Excerto do relato
Agosto de 2006. Iapala depois de jantar.
À porta do hospital está um homem com uma criança que aparenta uns oito ou nove anos, pai e filho sentados no chão, com o menino reclinado sobre o tronco do pai, entre as suas pernas abertas – cuidado habitualmente dedicado aos doentes e sinal inequívoco da sua preocupação pelo filho. Ao lado uma bicicleta e um cesto com roupa e comida. Nestes dias já aprendi a descortinar estes pequenos sinais: vêm de longe... Assim, a esta hora, para além dos cuidados médicos, é necessário providenciar-lhes também o jantar e uma cama para dormirem. Abaixo-me para os cumprimentar, tal como aprendi com a Irmã Lurdes, sinal de boa educação nesta cultura – cumprimentá-los de pé teria sido provavelmente interpretado como rudeza ou arrogância da minha parte – e só então os convido para entrar.
- Ihali, Irmã? – cumprimenta-me o pai.
Já nem sequer tento desfazer o engano. Não há maneira de convencer as pessoas de que não sou religiosa e não me devem tratar por Irmã. De qualquer modo acho que não acreditariam em mim, se já tenho mais de vinte anos e não tenho filhos...
O menino parece ter-me compreendido e põe-se de pé rapidamente, encarando-me de frente com um olhar vivo e intenso, algo extremamente raro que me surpreende, já que as crianças habitualmente desviam o olhar envergonhado quando as observo. Desta vez, então, fiquei cativada à primeira vista! É um menino adorável. Para além disso, posso apreciar que tem bom estado geral, uma aparência razoavelmente cuidada para os padrões daqui, sobretudo considerando que deve estar em viagem há algum tempo. E não parece de todo estar doente...
Ao que me dizem, estão de viagem, sempre de bicicleta, há mais de dois dias e no mapa consigo encontrar o nome da aldeia de onde vêm: fica a cerca de 100 km daqui e não há sequer estradas nessa direcção por onde possa passar um jeep! Ao longo da conversa o menino continua a surpreender-me com uma inteligência e vivacidade invulgares e um domínio da Língua Portuguesa nada comum para uma criança que viveu toda a vida numa aldeia isolada. O motivo da consulta, pelo que consegui perceber, é uma dor intensa na perna, embora objectivamente não consiga descortinar qualquer lesão.

O que fazer
[1] Repita, sem alterações, o trecho do relato que começa nas palavras "- Ihali, Irmã?" e termina depois de "todo estar doente...".
[2] Responda, com base no relato:
(a) Que objetos estão ao lado do pai e do filho à porta do hospital?
(b) Por que nome o pai trata quem narra?
(c) A que distância fica a aldeia de onde vêm?
A listagem não é necessária.

Dados fornecidos

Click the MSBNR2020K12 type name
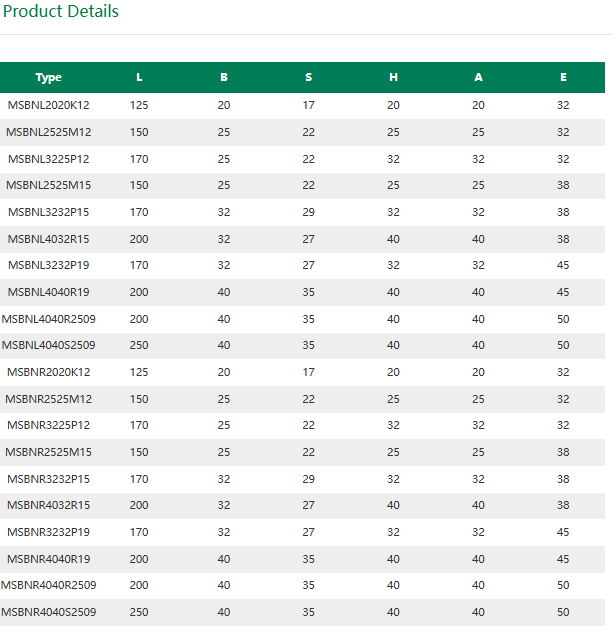(x=49, y=372)
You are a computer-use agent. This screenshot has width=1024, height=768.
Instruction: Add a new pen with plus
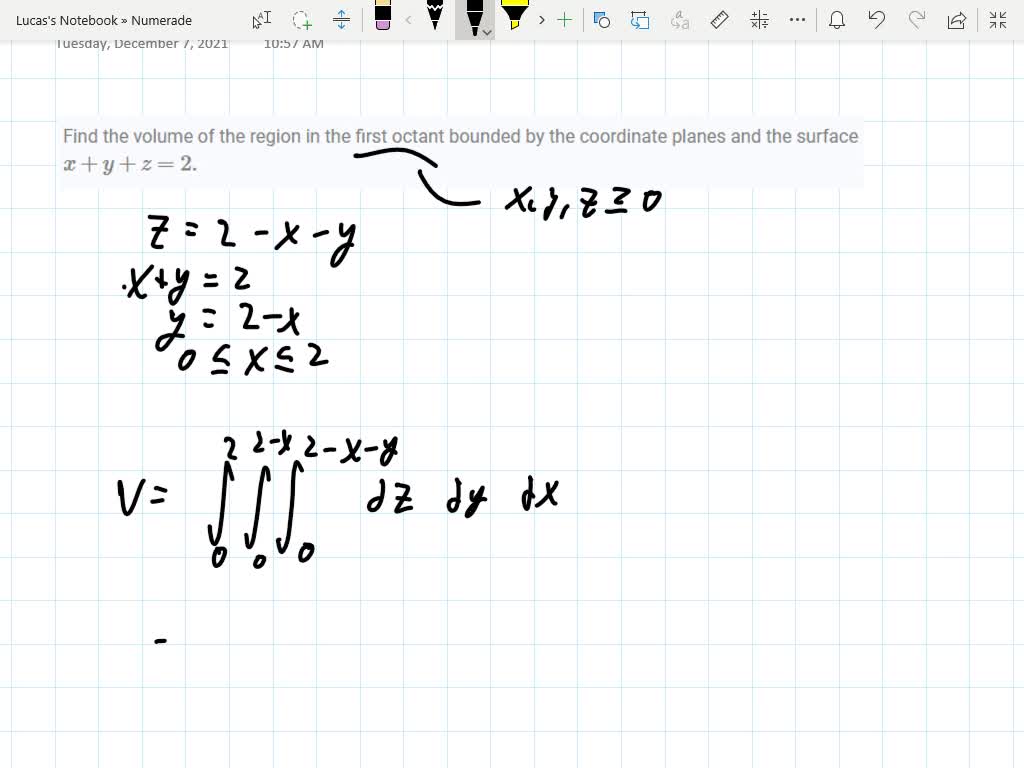[565, 20]
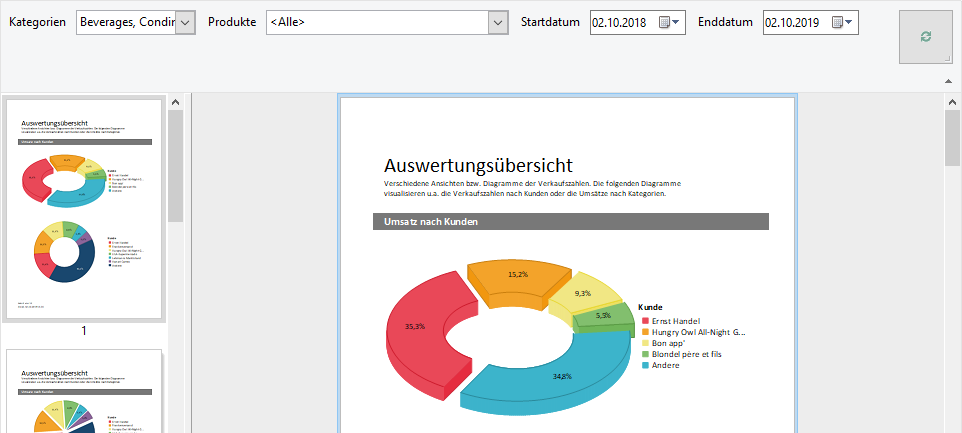Image resolution: width=962 pixels, height=433 pixels.
Task: Select the second page thumbnail
Action: point(84,391)
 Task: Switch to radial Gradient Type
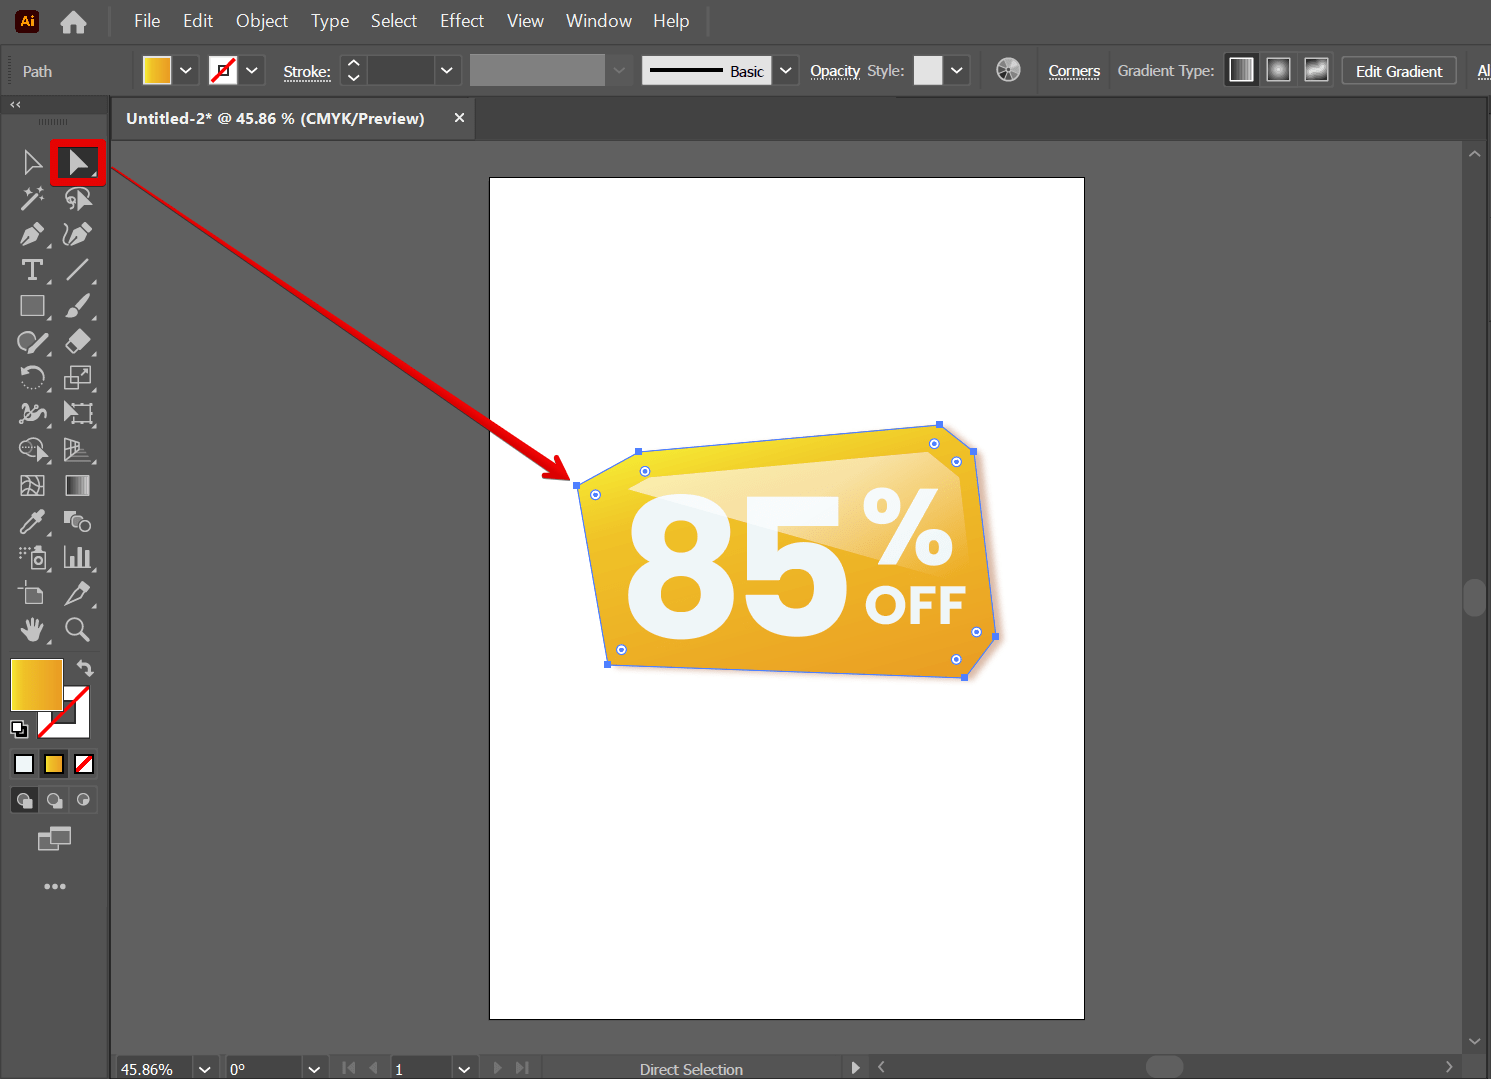coord(1278,69)
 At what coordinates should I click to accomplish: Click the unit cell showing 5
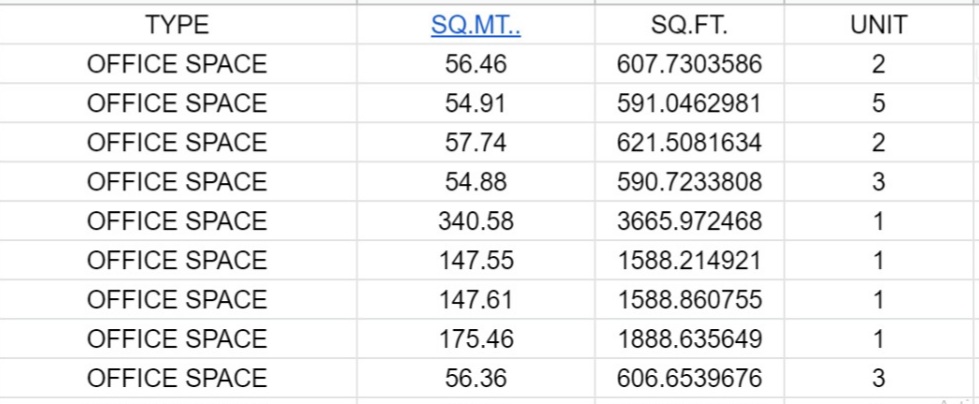(878, 103)
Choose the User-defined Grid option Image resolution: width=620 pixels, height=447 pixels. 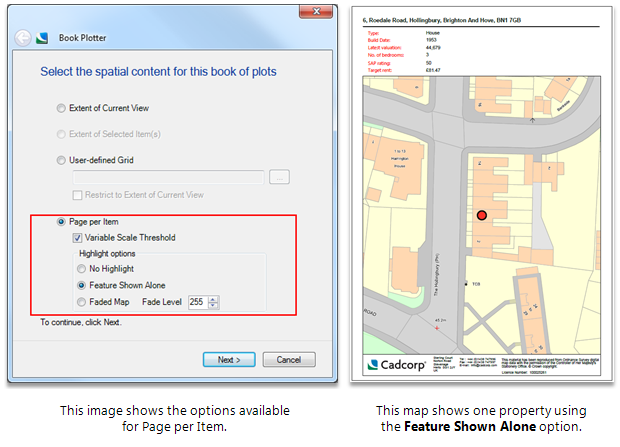tap(63, 160)
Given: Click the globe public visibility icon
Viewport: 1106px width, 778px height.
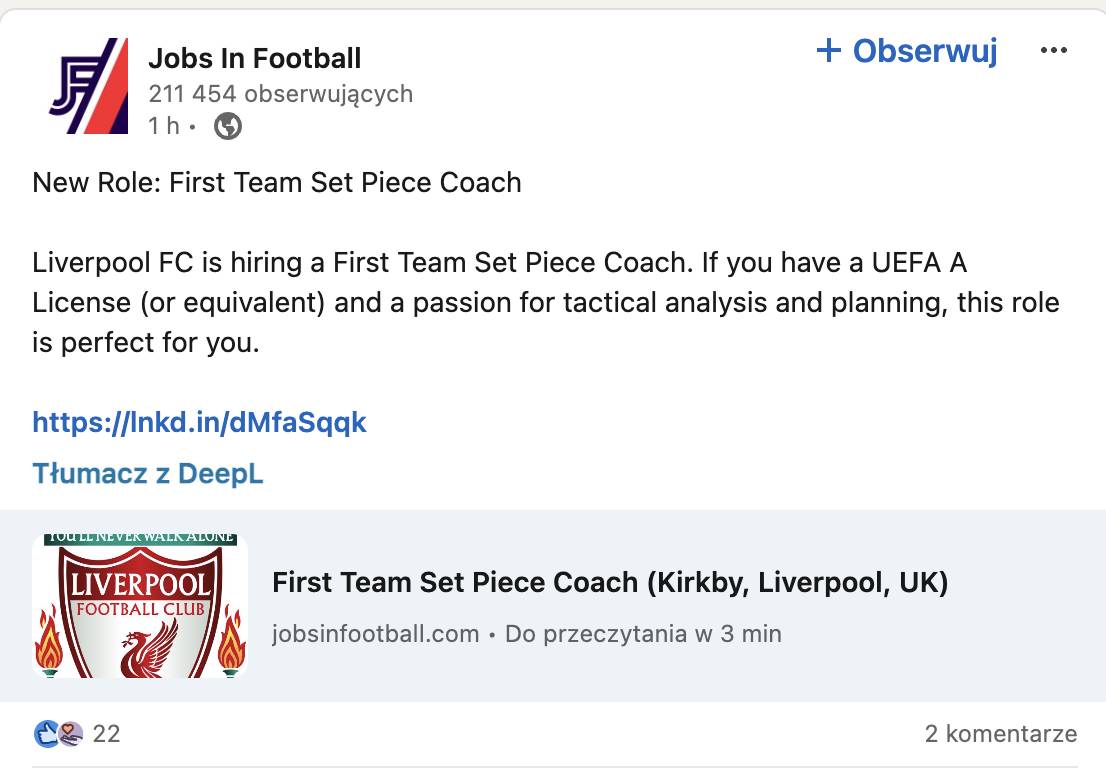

Respostas dadas
[1]
- Ihali, Irmã? – cumprimenta-me o pai.
Já nem sequer tento desfazer o engano. Não há maneira de convencer as pessoas de que não sou religiosa e não me devem tratar por Irmã. De qualquer modo acho que não acreditariam em mim, se já tenho mais de vinte anos e não tenho filhos...
O menino parece ter-me compreendido e põe-se de pé rapidamente, encarando-me de frente com um olhar vivo e intenso, algo extremamente raro que me surpreende, já que as crianças habitualmente desviam o olhar envergonhado quando as observo. Desta vez, então, fiquei cativada à primeira vista! É um menino adorável. Para além disso, posso apreciar que tem bom estado geral, uma aparência razoavelmente cuidada para os padrões daqui, sobretudo considerando que deve estar em viagem há algum tempo. E não parece de todo estar doente...

[2]
(a) Uma bicicleta e um cesto com roupa e comida.
(b) Por Irmã.
(c) A cerca de 100 km.